:: EXCERPT TO READ ::

Ron Paul: Auditing the Fed is Responsibility of Congress
Article audio sponsored by The John Birch Society

Rep. Ron Paul (R-Texas) addressed his colleagues from the floor of the House on May 11, expressing his displeasure with the cave-in by Senator Bernie Sanders and other Senators over the proposal to audit the Federal Reserve, an issue that Rep. Paul has been championing for decades. On May 6, Sen. Sanders flip-flopped on his earlier commitment to sponsor an audit amendment identical to the one by Rep. Paul, which had passed in the House with broad, bipartisan support and 319 co-sponsors.

Instead, Sanders offered a weaker substitute amendment that was acceptable to the Federal Reserve and the Obama administration, but which will not allow for a genuine audit of the Fed’s ongoing secret operations. The Senate adopted the new Sanders substitute amendment (which many “Audit the Fed” advocates call a “sellout” amendment) by a vote of 96 to 0 on Tuesday, May 11.

A short timer later, the Senate voted on an amendment by Sen. David Vitter (R-La.), which contained the stronger audit language of Ron Paul’s House bill, H.R. 1207. Only 37 Senators voted for the genuine audit proposed by the Vitter amendment. (To see the vote, click here).

Following the Vitter amendment vote in the Senate, Rep. Paul addressed his House colleagues, pointing out that due to the Fed’s actions, we are in the midst of a serious financial crisis that is rapidly becoming an even much more serious currency crisis. Rep. Paul called on them to exercise their Constitutional responsibility to provide oversight and rein in the Federal Reserve before it can engage in more bailouts of Europe.

Rep. Paul called the Senate vote “disturbing” and pointed out that “our dollar has been devalued 80 percent in terms of gold” in the past 10 years. According to the Congressman, “a currency crisis is on our doorstep,” and the Fed is largely responsible for it.

Rep. Paul stated:

The reason this is so disturbing is because of the current events going on in the financial markets. We are right now involved in bailing out Europe and especially bailing out Greece, and we’re doing this through the Federal Reserve. The Federal Reserve does this with currency swaps and they do this literally by giving loans and guarantees to other central banks, and they can even give loans to governments. So this is placing the burden on American taxpayers — not by direct taxation, but by expanding the money supply this is a tax on the American people because this will bring economic hardship to this create itcountry. And because we’ve been doing this for so many years the economic hardship is already here [and] we’ve been suffering from it.

But the problem comes that once you have a system of money where you can create it out of thin air there’s no restraint whatsoever on the spending in the Congress. And then the debt piles up and they get into debt problems as they are in Greece and other countries in Europe. And how they want to bail them out? With more debt. But what is so outrageous is that the Federal Reserve can literally deal in trillions of dollars. They don’t get the money authorized, they don’t get the money appropriated, they just create it and they get involved in bailing out their friends, as they have been doing for the last two years, and now they’re doing it in Europe. So, my contention is that they deserve oversight. Actually they deserve to be reined in where they can’t do what they’re doing.

But, initially, we have to have some oversight, and this is why this vote of only 37 senators willing to audit the Federal Reserve in a thorough manner and hold them in check – which means there are 62 senators who support the idea of maintaining status quo with the Fed, and they will still be able to make these loans to these foreign central banks.

:::

## WHAT IS ASKED
Please reproduce the article on auditing the Fed word for word, from "Instead, Sanders offered" to "vote, click here).". The listing that follows is unrelated to the article on auditing the Fed and comes from another source.

:: STORED DATA ::

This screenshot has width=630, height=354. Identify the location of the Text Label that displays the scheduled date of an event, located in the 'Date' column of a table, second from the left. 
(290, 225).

:::

## FULL SOLUTION
Instead, Sanders offered a weaker substitute amendment that was acceptable to the Federal Reserve and the Obama administration, but which will not allow for a genuine audit of the Fed’s ongoing secret operations. The Senate adopted the new Sanders substitute amendment (which many “Audit the Fed” advocates call a “sellout” amendment) by a vote of 96 to 0 on Tuesday, May 11.

A short timer later, the Senate voted on an amendment by Sen. David Vitter (R-La.), which contained the stronger audit language of Ron Paul’s House bill, H.R. 1207. Only 37 Senators voted for the genuine audit proposed by the Vitter amendment. (To see the vote, click here).